What to work on:
In the listing below, the answer starts at the line that has "Транспорт (607, 113)" and stops after the line that has "Struktur (148, 14)"; please repeat that part exactly and nothing more.

Records for processing:
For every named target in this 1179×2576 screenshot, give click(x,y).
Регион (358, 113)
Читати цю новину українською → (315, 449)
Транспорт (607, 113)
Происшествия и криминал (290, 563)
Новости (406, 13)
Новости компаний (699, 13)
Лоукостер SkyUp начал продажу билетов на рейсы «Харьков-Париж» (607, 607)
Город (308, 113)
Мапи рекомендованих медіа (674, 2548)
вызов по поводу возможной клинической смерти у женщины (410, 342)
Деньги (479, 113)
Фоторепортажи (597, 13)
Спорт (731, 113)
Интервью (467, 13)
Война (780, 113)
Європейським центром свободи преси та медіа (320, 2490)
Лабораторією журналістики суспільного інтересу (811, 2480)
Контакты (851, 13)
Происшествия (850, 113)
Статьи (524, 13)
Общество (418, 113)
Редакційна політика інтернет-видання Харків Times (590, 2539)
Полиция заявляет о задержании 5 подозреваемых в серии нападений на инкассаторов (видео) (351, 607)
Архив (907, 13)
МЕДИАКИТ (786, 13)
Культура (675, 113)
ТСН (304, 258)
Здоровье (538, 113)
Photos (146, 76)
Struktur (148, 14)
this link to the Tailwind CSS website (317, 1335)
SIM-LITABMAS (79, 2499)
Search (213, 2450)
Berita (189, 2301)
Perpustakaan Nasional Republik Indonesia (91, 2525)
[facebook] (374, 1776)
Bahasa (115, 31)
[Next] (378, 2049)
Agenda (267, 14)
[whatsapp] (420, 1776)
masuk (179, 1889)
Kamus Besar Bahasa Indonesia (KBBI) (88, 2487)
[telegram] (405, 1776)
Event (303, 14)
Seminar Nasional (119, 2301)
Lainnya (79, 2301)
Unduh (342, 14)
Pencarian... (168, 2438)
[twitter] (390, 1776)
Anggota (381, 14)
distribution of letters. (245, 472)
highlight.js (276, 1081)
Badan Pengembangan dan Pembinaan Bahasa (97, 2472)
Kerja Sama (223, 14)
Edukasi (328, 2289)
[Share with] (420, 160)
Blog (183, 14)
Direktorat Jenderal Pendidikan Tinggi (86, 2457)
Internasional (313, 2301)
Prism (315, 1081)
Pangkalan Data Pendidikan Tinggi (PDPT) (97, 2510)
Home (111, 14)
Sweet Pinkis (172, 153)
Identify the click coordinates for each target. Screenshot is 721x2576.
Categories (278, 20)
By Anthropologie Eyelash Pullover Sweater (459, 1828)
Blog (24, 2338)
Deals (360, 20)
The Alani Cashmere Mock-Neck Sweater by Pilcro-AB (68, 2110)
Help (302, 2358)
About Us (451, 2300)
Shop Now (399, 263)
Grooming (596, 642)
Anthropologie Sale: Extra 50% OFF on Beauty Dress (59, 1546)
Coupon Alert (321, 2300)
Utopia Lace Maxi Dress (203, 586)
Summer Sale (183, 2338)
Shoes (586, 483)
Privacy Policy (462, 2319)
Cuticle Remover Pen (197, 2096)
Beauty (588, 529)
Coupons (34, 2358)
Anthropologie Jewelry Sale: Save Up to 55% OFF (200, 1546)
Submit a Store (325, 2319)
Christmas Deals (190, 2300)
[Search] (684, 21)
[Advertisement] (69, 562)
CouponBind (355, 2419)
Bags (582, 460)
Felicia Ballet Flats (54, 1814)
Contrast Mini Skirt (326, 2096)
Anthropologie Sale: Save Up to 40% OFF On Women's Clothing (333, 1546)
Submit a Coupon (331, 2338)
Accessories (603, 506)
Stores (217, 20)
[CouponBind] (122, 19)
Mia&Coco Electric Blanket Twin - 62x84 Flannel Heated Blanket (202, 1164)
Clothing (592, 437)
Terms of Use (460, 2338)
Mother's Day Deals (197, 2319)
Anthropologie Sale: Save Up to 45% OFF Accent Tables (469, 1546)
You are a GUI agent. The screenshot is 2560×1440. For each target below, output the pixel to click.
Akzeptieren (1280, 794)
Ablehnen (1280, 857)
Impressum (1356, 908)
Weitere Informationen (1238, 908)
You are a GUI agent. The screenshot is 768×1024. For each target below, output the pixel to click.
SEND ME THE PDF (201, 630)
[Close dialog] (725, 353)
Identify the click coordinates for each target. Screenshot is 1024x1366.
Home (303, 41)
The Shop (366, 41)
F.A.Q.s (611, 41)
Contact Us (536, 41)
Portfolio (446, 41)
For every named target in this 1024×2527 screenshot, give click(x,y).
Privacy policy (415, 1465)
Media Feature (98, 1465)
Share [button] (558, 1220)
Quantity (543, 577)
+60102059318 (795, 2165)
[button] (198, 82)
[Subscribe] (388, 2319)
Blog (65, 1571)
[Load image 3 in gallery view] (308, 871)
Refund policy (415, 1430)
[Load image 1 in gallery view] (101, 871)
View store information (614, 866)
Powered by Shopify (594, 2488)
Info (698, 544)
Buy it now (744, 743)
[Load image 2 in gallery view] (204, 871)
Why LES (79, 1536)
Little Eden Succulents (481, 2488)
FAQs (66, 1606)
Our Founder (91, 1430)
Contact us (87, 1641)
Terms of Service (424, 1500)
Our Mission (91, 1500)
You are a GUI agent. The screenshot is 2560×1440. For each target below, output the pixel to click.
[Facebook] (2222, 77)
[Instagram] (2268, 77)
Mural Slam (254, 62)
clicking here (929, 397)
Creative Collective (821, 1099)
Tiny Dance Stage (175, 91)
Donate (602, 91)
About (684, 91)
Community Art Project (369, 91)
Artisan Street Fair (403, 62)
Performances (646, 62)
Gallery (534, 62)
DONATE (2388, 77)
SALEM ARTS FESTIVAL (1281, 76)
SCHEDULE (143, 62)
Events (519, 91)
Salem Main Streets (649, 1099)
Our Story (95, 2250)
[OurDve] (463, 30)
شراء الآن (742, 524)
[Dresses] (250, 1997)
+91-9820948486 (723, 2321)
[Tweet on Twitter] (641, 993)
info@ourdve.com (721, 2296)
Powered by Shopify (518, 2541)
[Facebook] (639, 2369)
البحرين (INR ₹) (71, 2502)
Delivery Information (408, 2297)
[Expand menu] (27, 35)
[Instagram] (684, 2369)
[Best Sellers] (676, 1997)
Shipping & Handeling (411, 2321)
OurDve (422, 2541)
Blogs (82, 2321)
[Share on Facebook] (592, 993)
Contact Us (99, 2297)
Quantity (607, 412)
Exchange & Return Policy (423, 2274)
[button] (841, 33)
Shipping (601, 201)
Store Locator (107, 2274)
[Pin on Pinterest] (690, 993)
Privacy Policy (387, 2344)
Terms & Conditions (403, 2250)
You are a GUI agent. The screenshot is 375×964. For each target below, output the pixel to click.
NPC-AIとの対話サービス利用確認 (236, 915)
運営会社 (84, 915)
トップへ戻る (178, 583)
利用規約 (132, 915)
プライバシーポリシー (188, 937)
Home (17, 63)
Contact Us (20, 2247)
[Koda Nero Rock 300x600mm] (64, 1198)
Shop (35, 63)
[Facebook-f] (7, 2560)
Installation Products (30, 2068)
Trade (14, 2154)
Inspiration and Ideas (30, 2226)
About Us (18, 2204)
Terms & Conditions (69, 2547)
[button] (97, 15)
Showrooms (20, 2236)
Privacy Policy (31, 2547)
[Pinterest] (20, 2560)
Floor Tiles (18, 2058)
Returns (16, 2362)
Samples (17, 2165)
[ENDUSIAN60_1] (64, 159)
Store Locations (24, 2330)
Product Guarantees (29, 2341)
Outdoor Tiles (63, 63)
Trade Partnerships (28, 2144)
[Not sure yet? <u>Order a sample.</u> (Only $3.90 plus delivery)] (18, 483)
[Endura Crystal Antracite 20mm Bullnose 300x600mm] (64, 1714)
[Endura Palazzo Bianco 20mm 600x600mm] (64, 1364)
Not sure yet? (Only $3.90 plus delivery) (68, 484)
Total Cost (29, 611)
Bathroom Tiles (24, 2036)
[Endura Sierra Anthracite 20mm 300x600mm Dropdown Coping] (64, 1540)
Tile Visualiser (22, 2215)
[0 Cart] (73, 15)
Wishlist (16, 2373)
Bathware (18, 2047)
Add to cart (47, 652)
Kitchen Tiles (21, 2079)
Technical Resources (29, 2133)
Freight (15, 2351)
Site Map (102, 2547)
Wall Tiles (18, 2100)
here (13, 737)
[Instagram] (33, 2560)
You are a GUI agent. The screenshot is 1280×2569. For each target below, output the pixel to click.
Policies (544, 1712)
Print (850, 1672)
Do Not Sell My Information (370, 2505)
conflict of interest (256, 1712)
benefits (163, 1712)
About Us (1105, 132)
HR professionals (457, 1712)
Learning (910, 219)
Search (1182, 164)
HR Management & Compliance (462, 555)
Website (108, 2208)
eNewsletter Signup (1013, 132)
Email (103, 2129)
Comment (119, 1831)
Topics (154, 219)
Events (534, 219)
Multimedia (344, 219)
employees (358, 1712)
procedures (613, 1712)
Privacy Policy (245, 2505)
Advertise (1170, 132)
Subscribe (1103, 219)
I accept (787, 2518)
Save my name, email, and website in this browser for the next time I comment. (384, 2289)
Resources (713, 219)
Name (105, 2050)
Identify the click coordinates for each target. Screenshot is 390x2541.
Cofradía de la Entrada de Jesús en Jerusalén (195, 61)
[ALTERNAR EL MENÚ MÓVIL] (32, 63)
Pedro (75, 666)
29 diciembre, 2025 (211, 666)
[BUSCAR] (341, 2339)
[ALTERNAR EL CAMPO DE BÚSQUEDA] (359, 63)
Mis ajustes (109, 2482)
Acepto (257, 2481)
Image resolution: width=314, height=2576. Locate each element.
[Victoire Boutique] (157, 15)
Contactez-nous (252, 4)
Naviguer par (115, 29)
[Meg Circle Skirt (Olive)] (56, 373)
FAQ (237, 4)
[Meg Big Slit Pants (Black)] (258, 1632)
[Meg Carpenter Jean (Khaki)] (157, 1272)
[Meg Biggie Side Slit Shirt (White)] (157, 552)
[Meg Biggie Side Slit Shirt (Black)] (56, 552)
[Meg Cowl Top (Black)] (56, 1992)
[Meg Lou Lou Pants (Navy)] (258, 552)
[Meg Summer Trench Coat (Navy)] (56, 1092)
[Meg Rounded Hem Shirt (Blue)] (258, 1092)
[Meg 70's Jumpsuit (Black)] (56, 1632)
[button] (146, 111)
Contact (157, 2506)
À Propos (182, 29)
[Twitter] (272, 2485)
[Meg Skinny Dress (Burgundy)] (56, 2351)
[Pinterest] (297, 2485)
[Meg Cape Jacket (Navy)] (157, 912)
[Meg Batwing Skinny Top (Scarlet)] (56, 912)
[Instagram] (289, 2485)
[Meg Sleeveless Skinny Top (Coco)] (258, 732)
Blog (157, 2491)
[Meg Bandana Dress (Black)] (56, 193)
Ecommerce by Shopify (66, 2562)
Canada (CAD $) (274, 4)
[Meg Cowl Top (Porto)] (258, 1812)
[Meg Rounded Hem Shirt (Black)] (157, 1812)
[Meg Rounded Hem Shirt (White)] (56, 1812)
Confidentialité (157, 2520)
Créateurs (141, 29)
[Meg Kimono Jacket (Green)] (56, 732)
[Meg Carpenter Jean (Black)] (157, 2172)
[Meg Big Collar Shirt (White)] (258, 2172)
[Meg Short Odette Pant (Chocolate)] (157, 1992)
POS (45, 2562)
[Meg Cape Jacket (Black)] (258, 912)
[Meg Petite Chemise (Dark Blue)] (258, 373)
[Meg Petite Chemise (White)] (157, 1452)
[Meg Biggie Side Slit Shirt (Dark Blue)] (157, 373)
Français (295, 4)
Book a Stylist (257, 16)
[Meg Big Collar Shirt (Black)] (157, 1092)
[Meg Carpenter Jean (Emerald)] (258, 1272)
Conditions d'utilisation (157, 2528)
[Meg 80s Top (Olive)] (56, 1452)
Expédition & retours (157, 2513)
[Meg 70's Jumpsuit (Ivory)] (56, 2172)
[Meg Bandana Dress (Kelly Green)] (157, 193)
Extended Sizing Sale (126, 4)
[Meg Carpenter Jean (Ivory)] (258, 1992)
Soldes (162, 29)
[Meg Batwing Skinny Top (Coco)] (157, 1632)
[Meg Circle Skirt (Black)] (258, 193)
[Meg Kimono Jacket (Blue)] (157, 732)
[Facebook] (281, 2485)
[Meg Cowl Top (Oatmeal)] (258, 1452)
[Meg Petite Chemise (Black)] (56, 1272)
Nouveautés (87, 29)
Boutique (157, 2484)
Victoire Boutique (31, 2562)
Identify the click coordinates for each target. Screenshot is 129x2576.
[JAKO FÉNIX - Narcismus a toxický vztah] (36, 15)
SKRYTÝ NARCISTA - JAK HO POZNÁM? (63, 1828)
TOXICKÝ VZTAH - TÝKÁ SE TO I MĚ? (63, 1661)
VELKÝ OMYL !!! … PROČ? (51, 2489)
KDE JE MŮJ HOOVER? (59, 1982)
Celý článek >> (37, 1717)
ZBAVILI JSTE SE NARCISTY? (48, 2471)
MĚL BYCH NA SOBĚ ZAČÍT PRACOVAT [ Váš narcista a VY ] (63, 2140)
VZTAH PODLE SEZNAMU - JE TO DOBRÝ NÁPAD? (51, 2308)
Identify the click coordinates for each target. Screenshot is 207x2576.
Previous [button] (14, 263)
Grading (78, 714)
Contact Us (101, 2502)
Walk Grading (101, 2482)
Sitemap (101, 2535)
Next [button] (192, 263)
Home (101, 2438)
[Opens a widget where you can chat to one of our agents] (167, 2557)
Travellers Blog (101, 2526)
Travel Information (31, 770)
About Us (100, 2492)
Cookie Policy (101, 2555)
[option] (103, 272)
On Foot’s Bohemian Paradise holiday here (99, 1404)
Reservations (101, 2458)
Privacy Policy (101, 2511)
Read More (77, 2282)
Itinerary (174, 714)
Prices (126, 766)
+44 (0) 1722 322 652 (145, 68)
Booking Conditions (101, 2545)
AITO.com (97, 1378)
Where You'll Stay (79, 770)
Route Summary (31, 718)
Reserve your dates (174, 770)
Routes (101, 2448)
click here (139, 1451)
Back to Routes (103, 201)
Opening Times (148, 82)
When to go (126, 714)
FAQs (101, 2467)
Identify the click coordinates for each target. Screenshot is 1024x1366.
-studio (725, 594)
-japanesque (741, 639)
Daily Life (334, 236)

Solution for this exercise:
Транспорт (607, 113)
Происшествия и криминал (290, 563)
Новости (406, 13)
Новости компаний (699, 13)
Лоукостер SkyUp начал продажу билетов на рейсы «Харьков-Париж» (607, 607)
Город (308, 113)
Мапи рекомендованих медіа (674, 2548)
вызов по поводу возможной клинической смерти у женщины (410, 342)
Деньги (479, 113)
Фоторепортажи (597, 13)
Спорт (731, 113)
Интервью (467, 13)
Война (780, 113)
Європейським центром свободи преси та медіа (320, 2490)
Лабораторією журналістики суспільного інтересу (811, 2480)
Контакты (851, 13)
Происшествия (850, 113)
Статьи (524, 13)
Общество (418, 113)
Редакційна політика інтернет-видання Харків Times (590, 2539)
Полиция заявляет о задержании 5 подозреваемых в серии нападений на инкассаторов (видео) (351, 607)
Архив (907, 13)
МЕДИАКИТ (786, 13)
Культура (675, 113)
ТСН (304, 258)
Здоровье (538, 113)
Photos (146, 76)
Struktur (148, 14)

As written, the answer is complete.